(DOCUMENT PASSAGE)

I am curious if 6,000mg per day of ashwaganda for severe anxiety is really correct? I am taking ashwaganda but only 1200mg per day and it does not help enough. Is 6000mg per day safe for a 180lb male with severe anxiety? Should I try it?

Thank You,

    Dan - February 26, 2017

    Never taken that much… but with Ashwaganda, you should be fine at high doses. Just remember your body adapts very quickly to this herb, so don’t expect to be able to maintain that 6g dose with the same effect. Would love to hear how it goes tho — good luck!

      John - October 13, 2017

      I would like to know what evidence you have for stating “body adapts very quickly”. I have read numerous scientific articles on this herb and never read that anywhere. Here is one study

    Ben - October 13, 2017

    Yes, but you should be using the raw powder in warm milk not tabs of unknown origin. Also you should be taking b6 and fish oil. At least 6g a day.

    Greg - October 13, 2017

    Blake, Ashwaganda is a herb, not a drug. Grams are the order of the day not mgs. You should be taking around 6g min, a day of pure powder with warm milk and honey. Note capsules are often “extracts” the problem is you don’t know what they are extracting. Also they love to combine it with Rhodiola which can have the opposite effect on many people. Pure powder has been aryuveda medicine for 3000 years. Also you need to be taking fish oil, B6, magnesium every day and NOT drinking coffee, ever. Coffee is the kiss of death if you suffer from stress or anxiety. You can drink tea until the cows come home as it’s packed with theanine which actually makes you feel better.

Michael - October 13, 2017

There have been numerous proper human studies proving the anti anxiety and anti depression effects of ashwagandha. These were done in Asia. Does that mean they don’t count? I’ve taken it and works very well.

John - October 19, 2017

Just one observation. Stay away from capsules and pills. Use the pure powder and take it the ayurveda way. One teaspoon in a 1/3 glass of hot milk with some honey at least 3x a day. Let is sit in the warm milk for at least an hour. No pharmacy purchased extracts or combinations of anything. That’s the same reason we have major problems with super bugs today. Some smart ass always trying to isolate the active ingredient. It works. I’ve been threw the whole lot; lavender, St Johns wort, Kava, passion flower etc etc. All rubbish. This stuff works and not just for depression/anxiety. Overall well being to. Turmeric is also pretty good (take with olive oil and black pepper) but second to ashwagandha imho.

(End DOCUMENT PASSAGE)
(RECORDS PROVIDED)

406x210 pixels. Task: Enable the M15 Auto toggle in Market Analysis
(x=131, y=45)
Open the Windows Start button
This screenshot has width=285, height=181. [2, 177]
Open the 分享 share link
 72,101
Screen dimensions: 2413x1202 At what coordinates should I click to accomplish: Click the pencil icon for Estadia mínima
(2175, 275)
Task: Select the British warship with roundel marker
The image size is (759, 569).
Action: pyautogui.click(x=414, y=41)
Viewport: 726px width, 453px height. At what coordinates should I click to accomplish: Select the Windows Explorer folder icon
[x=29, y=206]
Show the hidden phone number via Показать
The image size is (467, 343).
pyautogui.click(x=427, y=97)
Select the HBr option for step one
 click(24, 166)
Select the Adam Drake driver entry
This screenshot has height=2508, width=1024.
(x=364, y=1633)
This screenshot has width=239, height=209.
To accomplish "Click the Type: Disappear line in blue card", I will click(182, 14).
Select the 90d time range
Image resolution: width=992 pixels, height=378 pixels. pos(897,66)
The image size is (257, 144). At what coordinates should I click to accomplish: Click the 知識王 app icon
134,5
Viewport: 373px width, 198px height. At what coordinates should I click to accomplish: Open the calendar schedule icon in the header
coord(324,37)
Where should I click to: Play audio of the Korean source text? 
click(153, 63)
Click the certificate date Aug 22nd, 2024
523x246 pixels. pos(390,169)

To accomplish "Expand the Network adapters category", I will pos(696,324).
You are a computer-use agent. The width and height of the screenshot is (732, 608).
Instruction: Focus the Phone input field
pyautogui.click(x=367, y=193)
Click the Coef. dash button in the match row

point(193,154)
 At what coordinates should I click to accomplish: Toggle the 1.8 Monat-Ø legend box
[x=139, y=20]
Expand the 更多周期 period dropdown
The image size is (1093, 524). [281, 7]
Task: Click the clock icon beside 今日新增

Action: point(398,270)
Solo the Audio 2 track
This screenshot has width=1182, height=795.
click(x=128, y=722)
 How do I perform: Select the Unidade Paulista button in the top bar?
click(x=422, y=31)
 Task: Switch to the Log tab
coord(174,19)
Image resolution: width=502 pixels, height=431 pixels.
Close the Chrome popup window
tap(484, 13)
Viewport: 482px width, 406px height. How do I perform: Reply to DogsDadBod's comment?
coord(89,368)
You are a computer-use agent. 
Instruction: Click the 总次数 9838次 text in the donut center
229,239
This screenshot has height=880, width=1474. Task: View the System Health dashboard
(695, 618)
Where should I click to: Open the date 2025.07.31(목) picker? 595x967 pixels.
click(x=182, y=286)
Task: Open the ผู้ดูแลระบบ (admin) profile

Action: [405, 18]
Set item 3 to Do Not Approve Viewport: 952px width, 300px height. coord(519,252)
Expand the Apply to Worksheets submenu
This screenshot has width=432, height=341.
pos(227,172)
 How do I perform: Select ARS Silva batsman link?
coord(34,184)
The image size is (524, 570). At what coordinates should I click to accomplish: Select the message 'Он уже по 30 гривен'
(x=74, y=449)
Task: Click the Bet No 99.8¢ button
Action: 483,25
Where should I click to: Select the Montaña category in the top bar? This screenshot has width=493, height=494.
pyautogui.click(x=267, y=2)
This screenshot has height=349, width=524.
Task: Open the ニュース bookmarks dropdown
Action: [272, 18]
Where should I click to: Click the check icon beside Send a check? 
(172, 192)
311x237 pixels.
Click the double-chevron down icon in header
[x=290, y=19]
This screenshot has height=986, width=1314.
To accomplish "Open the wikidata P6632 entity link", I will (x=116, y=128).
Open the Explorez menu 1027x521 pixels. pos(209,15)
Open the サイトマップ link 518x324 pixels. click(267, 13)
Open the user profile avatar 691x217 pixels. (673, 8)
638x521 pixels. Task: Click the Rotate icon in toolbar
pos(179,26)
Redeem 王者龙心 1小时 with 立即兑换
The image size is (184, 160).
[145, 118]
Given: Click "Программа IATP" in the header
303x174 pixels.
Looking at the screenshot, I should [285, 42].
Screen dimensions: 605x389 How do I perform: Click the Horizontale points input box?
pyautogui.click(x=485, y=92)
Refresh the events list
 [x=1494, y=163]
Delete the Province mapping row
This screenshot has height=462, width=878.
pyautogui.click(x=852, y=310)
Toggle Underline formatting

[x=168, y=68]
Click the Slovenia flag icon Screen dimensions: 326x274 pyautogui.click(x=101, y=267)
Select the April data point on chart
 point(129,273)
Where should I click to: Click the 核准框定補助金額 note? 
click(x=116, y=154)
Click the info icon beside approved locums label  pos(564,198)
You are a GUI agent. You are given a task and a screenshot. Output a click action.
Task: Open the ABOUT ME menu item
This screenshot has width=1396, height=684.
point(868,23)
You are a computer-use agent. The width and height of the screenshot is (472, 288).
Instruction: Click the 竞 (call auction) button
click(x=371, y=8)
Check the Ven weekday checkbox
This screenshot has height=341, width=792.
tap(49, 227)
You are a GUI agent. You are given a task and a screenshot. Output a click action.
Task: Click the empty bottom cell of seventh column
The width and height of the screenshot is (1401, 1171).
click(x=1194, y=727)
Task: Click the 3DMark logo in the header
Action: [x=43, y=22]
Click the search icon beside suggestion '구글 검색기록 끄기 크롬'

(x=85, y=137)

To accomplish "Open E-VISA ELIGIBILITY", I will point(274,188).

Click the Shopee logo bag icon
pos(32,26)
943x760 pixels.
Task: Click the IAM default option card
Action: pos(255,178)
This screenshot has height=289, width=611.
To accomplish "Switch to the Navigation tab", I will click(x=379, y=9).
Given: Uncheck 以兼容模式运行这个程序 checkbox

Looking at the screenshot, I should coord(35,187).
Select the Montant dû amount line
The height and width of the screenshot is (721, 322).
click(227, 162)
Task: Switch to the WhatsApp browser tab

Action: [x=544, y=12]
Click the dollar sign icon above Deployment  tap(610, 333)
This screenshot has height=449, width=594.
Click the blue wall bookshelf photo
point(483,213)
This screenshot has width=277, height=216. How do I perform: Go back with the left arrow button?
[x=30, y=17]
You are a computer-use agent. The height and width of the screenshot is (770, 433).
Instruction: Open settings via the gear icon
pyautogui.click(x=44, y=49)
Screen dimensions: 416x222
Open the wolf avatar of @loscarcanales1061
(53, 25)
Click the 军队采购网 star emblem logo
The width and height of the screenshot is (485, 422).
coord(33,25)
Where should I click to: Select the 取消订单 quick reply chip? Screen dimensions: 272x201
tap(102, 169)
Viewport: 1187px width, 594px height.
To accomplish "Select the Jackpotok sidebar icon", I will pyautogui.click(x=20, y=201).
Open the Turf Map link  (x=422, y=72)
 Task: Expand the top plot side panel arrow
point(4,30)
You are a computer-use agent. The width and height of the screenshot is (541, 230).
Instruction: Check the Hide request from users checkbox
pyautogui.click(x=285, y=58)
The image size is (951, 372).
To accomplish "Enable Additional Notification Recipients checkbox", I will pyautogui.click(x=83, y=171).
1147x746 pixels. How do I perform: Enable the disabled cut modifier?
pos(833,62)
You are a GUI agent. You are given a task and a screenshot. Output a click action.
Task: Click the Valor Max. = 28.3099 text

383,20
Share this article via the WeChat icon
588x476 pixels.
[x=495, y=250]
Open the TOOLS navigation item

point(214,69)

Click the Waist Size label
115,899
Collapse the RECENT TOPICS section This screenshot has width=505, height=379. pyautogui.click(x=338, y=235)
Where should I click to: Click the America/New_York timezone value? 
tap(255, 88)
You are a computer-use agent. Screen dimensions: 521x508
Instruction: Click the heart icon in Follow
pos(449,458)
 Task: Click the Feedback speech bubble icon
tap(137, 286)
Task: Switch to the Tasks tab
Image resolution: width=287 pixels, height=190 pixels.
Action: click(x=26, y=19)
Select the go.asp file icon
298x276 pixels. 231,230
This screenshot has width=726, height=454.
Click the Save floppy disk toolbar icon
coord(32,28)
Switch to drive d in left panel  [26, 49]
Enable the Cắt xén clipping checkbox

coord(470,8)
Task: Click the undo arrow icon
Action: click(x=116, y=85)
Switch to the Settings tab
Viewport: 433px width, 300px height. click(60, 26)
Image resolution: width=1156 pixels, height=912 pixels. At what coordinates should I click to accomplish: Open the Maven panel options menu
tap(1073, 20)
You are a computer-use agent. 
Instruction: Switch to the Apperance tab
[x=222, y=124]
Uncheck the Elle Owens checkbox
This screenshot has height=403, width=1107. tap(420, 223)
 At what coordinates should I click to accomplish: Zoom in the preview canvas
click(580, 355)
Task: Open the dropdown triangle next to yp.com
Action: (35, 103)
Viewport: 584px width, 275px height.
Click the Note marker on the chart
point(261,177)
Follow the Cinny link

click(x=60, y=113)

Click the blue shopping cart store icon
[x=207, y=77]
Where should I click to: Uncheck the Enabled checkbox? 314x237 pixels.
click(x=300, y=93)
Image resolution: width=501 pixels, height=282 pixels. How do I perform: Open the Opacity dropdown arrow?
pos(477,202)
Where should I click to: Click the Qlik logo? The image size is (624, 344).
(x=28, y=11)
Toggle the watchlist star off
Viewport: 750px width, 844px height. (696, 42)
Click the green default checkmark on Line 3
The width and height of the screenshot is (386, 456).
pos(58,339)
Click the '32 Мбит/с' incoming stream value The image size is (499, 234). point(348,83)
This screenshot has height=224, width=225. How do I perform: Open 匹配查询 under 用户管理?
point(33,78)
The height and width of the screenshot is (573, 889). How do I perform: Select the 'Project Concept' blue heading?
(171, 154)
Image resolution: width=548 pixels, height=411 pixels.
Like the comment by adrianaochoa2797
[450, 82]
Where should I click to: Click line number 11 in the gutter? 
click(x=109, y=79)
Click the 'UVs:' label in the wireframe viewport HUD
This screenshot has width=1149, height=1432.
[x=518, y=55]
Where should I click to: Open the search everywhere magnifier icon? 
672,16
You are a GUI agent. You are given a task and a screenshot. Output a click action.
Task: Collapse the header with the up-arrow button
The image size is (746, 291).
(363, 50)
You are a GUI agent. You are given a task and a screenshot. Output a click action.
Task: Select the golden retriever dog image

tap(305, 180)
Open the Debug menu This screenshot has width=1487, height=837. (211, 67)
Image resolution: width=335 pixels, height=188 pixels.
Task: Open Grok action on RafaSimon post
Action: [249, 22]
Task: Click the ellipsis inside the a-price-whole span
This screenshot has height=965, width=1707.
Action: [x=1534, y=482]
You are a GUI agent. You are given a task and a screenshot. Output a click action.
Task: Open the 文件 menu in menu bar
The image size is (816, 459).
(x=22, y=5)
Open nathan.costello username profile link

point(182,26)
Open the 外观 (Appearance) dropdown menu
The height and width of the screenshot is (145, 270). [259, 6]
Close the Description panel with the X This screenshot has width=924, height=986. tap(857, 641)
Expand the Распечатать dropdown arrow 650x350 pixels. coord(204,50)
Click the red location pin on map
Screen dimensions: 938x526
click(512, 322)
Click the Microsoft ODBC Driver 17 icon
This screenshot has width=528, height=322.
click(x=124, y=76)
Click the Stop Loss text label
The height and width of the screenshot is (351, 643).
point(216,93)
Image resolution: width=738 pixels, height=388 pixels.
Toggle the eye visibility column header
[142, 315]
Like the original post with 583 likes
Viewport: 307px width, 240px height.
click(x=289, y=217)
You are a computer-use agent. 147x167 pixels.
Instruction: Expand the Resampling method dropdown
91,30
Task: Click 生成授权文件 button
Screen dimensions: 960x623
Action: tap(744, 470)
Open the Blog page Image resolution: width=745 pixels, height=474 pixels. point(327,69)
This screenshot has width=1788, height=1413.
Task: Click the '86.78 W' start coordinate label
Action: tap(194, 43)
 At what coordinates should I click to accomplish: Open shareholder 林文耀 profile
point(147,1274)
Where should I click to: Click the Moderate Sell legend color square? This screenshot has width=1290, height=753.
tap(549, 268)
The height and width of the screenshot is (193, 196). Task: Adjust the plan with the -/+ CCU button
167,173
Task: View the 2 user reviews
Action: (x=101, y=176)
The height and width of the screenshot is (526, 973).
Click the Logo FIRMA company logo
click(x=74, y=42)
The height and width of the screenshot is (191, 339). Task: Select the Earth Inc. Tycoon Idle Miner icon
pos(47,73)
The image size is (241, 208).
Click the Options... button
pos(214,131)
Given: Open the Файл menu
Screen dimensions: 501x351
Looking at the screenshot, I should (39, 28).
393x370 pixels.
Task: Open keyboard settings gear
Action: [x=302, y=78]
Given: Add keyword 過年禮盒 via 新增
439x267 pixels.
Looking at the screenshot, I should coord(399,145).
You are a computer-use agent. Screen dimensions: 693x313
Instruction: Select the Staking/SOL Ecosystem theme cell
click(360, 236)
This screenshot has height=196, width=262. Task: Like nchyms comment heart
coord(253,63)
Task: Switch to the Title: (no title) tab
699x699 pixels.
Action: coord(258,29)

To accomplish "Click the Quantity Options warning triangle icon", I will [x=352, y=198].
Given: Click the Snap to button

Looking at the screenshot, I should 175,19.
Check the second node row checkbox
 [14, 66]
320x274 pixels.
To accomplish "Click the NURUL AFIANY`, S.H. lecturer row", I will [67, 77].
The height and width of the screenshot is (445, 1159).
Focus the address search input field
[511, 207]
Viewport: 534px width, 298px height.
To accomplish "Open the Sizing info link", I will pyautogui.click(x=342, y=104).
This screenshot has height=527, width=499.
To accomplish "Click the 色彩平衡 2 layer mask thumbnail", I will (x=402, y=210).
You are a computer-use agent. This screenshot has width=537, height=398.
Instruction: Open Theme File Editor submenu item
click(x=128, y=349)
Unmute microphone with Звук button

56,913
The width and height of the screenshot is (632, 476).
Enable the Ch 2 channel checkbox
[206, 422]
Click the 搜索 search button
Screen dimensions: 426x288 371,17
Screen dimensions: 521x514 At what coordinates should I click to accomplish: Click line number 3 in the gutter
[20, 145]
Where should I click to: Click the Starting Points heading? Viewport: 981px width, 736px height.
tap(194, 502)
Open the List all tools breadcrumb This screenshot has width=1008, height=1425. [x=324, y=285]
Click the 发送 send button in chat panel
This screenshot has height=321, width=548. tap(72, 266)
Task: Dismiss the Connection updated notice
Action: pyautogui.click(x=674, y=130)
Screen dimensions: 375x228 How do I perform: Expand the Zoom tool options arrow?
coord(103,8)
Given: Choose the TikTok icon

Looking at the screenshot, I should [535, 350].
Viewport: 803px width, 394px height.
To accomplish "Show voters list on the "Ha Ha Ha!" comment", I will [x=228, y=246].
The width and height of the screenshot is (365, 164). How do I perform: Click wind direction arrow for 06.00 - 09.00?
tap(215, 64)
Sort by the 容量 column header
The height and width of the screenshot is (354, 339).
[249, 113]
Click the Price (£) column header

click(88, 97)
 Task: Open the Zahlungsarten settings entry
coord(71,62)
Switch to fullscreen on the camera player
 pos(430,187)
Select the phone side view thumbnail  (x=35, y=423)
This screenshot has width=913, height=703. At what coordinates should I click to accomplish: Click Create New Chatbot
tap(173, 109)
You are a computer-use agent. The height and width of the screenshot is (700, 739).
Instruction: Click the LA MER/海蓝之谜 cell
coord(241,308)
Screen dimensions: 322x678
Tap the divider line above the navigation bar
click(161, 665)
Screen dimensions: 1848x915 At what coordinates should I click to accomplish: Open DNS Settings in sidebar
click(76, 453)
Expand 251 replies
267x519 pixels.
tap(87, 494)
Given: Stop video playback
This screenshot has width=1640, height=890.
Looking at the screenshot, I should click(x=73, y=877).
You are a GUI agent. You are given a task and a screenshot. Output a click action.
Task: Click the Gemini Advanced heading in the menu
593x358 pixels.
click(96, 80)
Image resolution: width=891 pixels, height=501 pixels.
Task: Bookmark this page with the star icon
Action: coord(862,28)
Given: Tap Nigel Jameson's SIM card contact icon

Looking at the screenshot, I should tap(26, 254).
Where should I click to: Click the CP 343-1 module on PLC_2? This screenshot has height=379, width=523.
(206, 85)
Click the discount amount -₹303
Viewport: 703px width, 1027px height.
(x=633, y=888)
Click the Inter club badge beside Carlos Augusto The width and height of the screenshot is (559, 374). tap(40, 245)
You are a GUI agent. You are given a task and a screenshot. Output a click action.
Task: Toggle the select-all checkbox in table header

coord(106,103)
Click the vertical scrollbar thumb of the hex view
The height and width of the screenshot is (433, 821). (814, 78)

(End RECORDS PROVIDED)

• [PROBLEM TO WORK ON]:
In one to three sentences, explain the reasons Greg gives in the ashwagandha discussion for avoiding capsules. The rows are separate material, unrelated to the ashwagandha discussion.

• [COMPLETED TASK]:
Capsules are often extracts, and there is no way of knowing what is being extracted. They are also frequently combined with Rhodiola, which can have the opposite effect on many people.